Reconciliation Automation: Shaping a Fit-for-Purpose, High-Performing Finance Function

Reconciliation Automation: Shaping a Fit-for-Purpose, High-Performing Finance Function

Achieving balance in life is essential for well-being, and it takes constant close monitoring to get right. The same goes for the financial health of a business. Account reconciliation – comparing internal financial data against external data to ensure the figures are fully balanced – helps detect errors, missing payments, or fraud. It’s vital to check everything is aligned and fix any discrepancies. Letting it slide can put a business’s finances, integrity and regulatory requirements at risk.

While reconciliation might look straightforward on the surface, it is an increasingly complex process in the fast-evolving world of digital payments where you must match core system data against multiple suppliers, partners, purchasers, and others. 

This article looks at how Reconciliation Automation can iron out the complexities to power faster, more frictionless cross-border payments, ensuring businesses stay in the absolute best shape to grow.

Let’s use the example of Jane, who manages the finance department for a major e-wallet provider. Jane’s customers consistently move funds into and out of their wallets to pay for goods, “cash out”, and transact with friends. And her customers are doing this rapidly throughout the day. 
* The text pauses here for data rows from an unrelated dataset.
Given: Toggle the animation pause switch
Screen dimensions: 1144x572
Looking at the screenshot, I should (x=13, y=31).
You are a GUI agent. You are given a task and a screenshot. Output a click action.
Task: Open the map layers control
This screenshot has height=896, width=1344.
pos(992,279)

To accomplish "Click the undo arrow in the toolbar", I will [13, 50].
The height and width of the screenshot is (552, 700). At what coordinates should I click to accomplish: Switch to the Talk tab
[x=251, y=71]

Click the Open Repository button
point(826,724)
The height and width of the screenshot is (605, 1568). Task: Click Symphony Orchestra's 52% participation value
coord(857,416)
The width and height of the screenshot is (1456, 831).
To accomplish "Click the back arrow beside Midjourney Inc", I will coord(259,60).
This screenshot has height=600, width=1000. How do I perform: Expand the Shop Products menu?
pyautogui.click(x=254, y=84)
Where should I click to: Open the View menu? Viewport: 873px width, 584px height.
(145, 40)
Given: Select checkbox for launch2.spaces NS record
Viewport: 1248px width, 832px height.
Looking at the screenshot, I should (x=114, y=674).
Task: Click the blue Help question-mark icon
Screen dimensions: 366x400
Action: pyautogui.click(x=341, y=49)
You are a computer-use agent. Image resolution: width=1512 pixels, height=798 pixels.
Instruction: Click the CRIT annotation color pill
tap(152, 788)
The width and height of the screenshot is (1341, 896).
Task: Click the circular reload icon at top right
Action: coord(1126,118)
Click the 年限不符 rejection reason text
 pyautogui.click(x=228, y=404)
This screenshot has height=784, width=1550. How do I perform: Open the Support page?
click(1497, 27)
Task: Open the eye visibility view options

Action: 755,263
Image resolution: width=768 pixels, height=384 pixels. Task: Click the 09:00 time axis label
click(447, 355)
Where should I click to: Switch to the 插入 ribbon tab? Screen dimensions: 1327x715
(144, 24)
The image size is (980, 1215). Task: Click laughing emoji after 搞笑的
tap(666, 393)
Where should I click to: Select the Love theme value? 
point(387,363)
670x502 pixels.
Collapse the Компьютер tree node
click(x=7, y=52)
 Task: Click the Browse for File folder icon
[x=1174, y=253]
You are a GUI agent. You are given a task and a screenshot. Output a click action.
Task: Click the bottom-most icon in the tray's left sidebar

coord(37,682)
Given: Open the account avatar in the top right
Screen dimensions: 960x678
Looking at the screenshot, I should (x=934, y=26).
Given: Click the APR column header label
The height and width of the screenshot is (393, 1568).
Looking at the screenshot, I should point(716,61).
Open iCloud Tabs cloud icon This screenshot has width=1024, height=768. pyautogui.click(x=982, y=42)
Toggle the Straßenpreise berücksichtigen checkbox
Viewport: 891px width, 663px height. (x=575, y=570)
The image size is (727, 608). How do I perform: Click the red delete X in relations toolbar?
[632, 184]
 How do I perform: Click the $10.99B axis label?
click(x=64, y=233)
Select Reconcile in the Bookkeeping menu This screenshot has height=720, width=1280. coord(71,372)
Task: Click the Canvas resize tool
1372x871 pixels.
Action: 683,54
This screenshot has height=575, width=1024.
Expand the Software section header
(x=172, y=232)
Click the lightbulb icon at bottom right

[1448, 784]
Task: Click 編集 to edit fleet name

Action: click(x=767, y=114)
Suppose Jane’s core system cannot actively match the flow of information about the balance of her customer’s wallets to the sources of record. In that case, there are one of three possible implications:

  1. Jane could have miscalculations in forecasted cash flows, causing transaction failures in her customer traffic and transaction costs (FX, if cross-border).
  2. Core accounting could be flawed, and Jane’s team will be left with a problematic audit of their company financials, with possible penalties and write-offs.
  3. In the case of cross-border, Jane could be left holding additional “emerging” or “non-operational” currencies that will significantly impact her company’s balance sheet. Her team is not equipped nor interested in taking a view on any currency.
Reconciliation Automation: Shaping a Fit-for-Purpose, High-Performing Finance Function

Difficulties in Conventional Reconciliation 

  • Real-time data: Payments organisations used to do a “reconciliation exercise”, a financial accounting mechanism with monthly statements that cross-referenced core data. With the expansion of real-time processing and interoperability across systems, payment methods, and regions, data management has become imperative in payments. Reconciliation of accounts is no longer an exercise at the end of the month but a core anchor in the daily functions of payment processing finance teams.
  • Cross-currency: When multiple currencies exist in the payments flow, reconciliation goes beyond the value of the transaction. What benchmark do you and your partner use for your conversion? What time did you calculate the buy rate for another currency? Are your commissions calculated at the same time? Are the rates different for principal value and commission? The questions go on and on. Cross-currency payments layer multiple elements within the reconciliation process that must be recognised to fully “match” the source of record to core systems. Treasury Management Systems must incorporate this component into the matching logic itself and workflows for finance teams to adjust reconciliation reports for these nuances. 
  • Partners: Yes, it’s true, APIs have provided a solution for the real-time management of transaction receipt and reconciliation, and we’ll discuss this further below. However, it’s important to recognise, at this stage, that not all institutions have API integrations available, especially in emerging markets. Yet, real-time transaction demand remains constant, so solutions must be flexible to receive data in various ways. Whatever data source and information (for example, Excel, .txt file, SFTP, or email) a partner shares about transactions must be consistent on a period-by-period basis to systematise the reconciliation process.
  • Transaction life cycle: Payments take on multiple statuses over their processing, and the result of that payment (for example, submitted, pending completed, declined, or reversed) is a consistent point of mismatch and discrepancy between internal ledgers and a partner record. Again, APIs solve many of these problems, but any number of reasons could lead to a “false completion”. And think about the impact: if the account has a completed transaction, and internally it was noted as declined, that means your balance is lower than you think, which can lead to dangerous scenarios such as overfunding or depleted balances.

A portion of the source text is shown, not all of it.